Chelsea Schneider, Innovations Content Manager, Aim
Bluffton broke ground in August on a new pavilion for the city’s long-time Washington Park.
The family-friendly park is one of the most visited in the city, and community leaders say the new amenity will allow for year-round use. The pavilion also will act as a wellness center and the permanent home of the Rock Steady Boxing Gym. The Rock Steady program is a non-contact fitness class designed for people living with Parkinson’s Disease.
“The benefits for economic development for having quality of places in your city are pretty obvious. There are other benefits you don’t see right away and that’s having a healthier community,” Bluffton Mayor Ted Ellis said as the community gathered to celebrate the ground breaking.
The new pavilion will replace three older buildings on the site and consolidate their functions into one space. Through the project, city leaders aim to bring a more attractive and useable meeting area to the park, and increase greenspace as city officials envision the park’s future uses. Like Rock Steady, the park also will provide a dedicated venue for city programming. Currently, many are offered in the city council chambers, which isn’t a space conducive to painting and other activities, Pam Vanderkolk, Bluffton’s parks superintendent noted.
Beyond its practical uses, the project also will strengthen connections among Bluffton residents.

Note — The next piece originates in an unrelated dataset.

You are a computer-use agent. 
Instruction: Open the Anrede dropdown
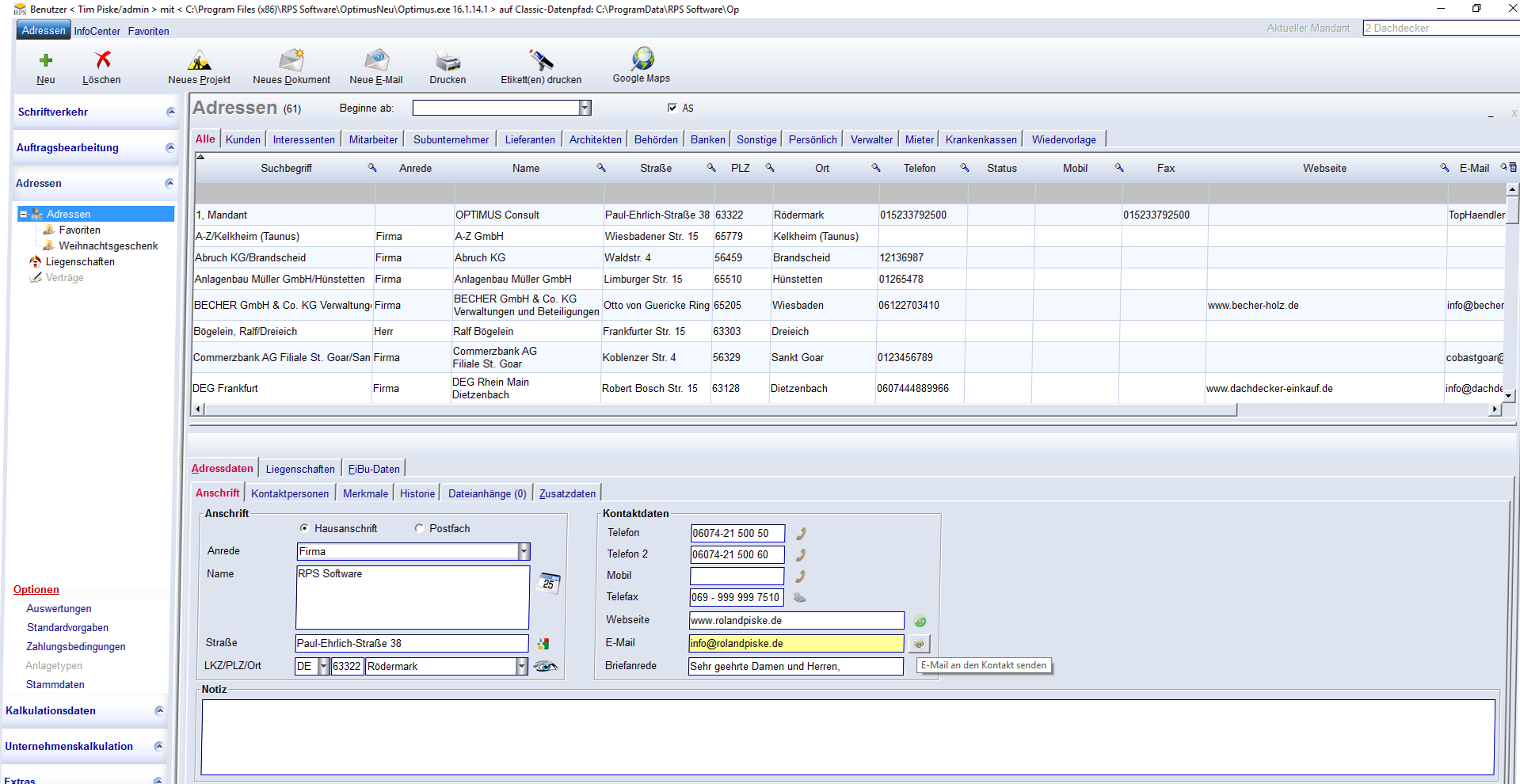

“The city of Bluffton is known as the ‘Parlor City’ and not many of us have parlors in our houses anymore,” said Steven Putt, with the project’s architect Design Collaborative. “The purpose of the parlor was to invite your neighbors and guests in and get to know them. As we see it, this new building will provide that to this community and this immediate neighborhood and give people new life and opportunity to know one another again.”
Washington Park shows remarkable foresight on Bluffton leaders who in the 1870s preserved the space for recreation as homes went up around it.
“A lot of families,” Ellis said, “a lot of generations, myself included, have grown up around here.”